Miré los solitarios pétalos que recorrían toda la copa del árbol. De color blanco, flores que asemejaban nenúfares queriendo caer a la limpia superficie del lago. Bueno, eso era lo que la imaginación ardía en deseos de sentir.
Pero aquellos pétalos no caían más que cuando, cansados de coexistir con las sempiternas verdes hojas, dejaban ser transportados por el viento. Aquí caía uno y más allí otro, porque la flor se iba deshaciendo.
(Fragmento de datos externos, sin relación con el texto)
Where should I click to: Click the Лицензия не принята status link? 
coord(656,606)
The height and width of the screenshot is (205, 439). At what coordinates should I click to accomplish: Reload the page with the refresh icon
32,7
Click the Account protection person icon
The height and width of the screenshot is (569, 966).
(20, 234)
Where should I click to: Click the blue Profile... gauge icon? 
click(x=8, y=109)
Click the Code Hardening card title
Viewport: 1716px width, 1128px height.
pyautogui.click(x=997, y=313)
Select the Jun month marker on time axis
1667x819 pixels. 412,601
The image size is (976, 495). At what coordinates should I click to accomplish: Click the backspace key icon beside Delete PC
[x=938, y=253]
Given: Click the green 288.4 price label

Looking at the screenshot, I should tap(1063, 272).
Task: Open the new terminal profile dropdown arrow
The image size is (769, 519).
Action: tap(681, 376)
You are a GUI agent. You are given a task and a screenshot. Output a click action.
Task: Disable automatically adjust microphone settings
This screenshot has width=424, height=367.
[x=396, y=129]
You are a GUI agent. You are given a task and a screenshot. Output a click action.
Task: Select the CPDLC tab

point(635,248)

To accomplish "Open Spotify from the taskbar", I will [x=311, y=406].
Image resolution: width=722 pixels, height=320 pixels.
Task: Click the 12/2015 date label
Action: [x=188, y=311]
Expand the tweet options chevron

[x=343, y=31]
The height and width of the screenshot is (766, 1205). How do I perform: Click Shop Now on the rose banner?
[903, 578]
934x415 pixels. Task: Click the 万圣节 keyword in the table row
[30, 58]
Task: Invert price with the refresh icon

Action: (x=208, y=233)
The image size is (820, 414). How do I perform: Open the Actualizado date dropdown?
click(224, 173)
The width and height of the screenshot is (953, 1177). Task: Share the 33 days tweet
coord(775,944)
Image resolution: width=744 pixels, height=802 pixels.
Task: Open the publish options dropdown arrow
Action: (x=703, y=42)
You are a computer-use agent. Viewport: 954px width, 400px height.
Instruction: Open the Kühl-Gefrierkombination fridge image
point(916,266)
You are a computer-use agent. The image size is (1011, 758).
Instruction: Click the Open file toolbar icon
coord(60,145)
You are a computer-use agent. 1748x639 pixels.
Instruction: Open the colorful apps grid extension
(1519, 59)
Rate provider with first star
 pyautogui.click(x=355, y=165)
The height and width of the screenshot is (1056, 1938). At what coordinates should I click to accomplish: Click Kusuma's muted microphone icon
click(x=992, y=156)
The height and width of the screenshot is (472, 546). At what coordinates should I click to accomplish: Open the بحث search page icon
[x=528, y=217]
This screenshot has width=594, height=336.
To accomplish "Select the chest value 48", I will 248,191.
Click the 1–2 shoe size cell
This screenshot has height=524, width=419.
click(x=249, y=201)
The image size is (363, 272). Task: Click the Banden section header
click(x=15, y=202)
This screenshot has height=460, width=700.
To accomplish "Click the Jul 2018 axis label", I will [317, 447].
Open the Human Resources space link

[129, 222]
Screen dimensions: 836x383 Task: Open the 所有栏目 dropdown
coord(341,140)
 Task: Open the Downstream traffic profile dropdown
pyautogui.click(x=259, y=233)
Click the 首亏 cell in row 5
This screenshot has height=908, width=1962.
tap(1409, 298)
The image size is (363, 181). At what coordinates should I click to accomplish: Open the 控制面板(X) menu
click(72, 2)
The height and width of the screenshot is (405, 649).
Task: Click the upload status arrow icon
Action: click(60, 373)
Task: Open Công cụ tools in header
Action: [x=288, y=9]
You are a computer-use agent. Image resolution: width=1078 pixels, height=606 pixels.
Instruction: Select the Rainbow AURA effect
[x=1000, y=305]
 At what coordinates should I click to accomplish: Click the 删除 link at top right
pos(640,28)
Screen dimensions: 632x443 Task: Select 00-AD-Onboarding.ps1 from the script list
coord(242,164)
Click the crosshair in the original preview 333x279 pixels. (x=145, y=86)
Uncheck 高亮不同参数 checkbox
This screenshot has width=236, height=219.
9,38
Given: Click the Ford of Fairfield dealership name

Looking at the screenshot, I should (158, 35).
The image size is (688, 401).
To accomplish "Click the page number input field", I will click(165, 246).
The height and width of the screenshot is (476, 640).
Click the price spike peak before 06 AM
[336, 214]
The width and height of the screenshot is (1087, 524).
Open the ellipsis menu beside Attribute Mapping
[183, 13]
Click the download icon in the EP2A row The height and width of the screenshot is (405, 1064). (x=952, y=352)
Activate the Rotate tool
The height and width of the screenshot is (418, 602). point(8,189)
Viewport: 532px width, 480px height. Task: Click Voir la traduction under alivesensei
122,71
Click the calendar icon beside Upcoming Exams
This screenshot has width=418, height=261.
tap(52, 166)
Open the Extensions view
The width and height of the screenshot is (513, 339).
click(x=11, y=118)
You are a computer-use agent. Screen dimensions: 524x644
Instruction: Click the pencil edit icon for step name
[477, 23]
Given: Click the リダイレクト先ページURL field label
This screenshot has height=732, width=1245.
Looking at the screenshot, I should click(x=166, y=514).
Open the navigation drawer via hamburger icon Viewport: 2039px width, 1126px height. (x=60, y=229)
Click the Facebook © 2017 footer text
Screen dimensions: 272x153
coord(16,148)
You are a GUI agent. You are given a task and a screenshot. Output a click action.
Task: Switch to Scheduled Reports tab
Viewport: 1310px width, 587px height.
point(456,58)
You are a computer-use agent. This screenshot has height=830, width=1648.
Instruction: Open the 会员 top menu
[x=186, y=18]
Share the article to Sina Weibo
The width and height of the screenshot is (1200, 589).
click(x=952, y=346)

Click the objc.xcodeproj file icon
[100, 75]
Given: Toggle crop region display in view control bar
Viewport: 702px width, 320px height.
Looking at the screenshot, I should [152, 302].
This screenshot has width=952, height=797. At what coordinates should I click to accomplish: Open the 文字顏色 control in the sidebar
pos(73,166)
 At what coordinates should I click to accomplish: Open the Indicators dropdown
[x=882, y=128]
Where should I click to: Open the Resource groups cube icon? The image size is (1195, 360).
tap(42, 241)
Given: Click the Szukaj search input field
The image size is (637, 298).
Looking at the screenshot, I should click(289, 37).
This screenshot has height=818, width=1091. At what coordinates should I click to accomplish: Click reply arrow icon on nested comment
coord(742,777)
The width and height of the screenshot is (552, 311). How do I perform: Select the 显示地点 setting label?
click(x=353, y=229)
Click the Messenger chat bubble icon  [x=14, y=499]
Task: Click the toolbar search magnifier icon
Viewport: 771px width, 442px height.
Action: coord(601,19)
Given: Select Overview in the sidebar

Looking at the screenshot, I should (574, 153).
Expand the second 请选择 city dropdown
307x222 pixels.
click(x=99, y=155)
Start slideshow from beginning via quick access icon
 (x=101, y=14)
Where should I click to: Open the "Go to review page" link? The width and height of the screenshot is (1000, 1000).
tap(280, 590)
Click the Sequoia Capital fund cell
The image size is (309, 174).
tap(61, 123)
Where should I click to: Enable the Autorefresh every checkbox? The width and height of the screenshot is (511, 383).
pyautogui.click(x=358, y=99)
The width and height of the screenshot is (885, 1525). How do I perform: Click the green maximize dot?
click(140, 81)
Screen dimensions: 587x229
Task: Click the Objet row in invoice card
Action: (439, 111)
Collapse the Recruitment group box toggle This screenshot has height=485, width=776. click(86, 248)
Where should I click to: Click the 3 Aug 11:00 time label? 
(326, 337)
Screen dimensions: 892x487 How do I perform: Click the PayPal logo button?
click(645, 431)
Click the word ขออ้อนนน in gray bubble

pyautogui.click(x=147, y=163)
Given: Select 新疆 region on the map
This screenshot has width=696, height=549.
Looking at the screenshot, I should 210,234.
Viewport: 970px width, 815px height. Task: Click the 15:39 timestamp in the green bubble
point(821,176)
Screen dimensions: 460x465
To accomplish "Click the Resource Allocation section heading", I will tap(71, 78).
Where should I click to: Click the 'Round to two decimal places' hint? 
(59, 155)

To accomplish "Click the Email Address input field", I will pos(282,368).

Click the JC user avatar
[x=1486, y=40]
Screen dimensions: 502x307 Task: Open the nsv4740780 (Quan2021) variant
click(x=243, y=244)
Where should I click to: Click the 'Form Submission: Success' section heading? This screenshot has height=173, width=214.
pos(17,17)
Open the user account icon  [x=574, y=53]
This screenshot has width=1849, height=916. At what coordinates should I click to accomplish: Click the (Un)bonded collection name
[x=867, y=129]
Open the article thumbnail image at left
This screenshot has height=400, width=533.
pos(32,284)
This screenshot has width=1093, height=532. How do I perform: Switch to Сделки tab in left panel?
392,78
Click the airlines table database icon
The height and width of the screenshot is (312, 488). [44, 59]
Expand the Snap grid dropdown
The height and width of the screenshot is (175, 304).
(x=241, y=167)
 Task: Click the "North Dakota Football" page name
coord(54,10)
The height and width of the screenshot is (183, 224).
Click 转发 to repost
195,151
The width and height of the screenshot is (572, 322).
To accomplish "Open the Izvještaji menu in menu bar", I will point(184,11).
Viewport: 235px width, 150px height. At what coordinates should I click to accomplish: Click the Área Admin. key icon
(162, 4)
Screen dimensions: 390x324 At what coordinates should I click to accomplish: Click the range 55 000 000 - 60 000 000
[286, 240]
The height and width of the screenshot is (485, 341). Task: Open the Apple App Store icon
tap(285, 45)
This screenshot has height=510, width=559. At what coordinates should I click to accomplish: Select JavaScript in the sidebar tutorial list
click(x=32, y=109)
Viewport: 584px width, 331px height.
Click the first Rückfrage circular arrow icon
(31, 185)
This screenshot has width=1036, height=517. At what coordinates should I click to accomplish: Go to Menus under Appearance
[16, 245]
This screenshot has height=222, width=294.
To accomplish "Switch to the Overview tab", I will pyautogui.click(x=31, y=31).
Según le terminaba su tiempo, después de ser visitada por infinidad de abejas, iba diciendo hasta nunca al mundo que había vivido.
Vivió un sueño, un sueño de viento, de agua y tierra, que un buen día despertó para abdicar del esfuerzo y marchitada, descoyuntó sus anhelos para morir en el suelo.
Aquí he hallado su esencia, en un sinfín de soledad depositada en la acera, en el césped, en el subsuelo de un deseo que se sintió morir de mentira escuchada, creada para halagar su alma. Pero el árbol, el magnolio, se encarga de procrear nuevas flores que atraigan a otros sueños.
Levanto los ojos y veo decenas de erguidas solitarias habitando entre las sempiternas verdes hojas.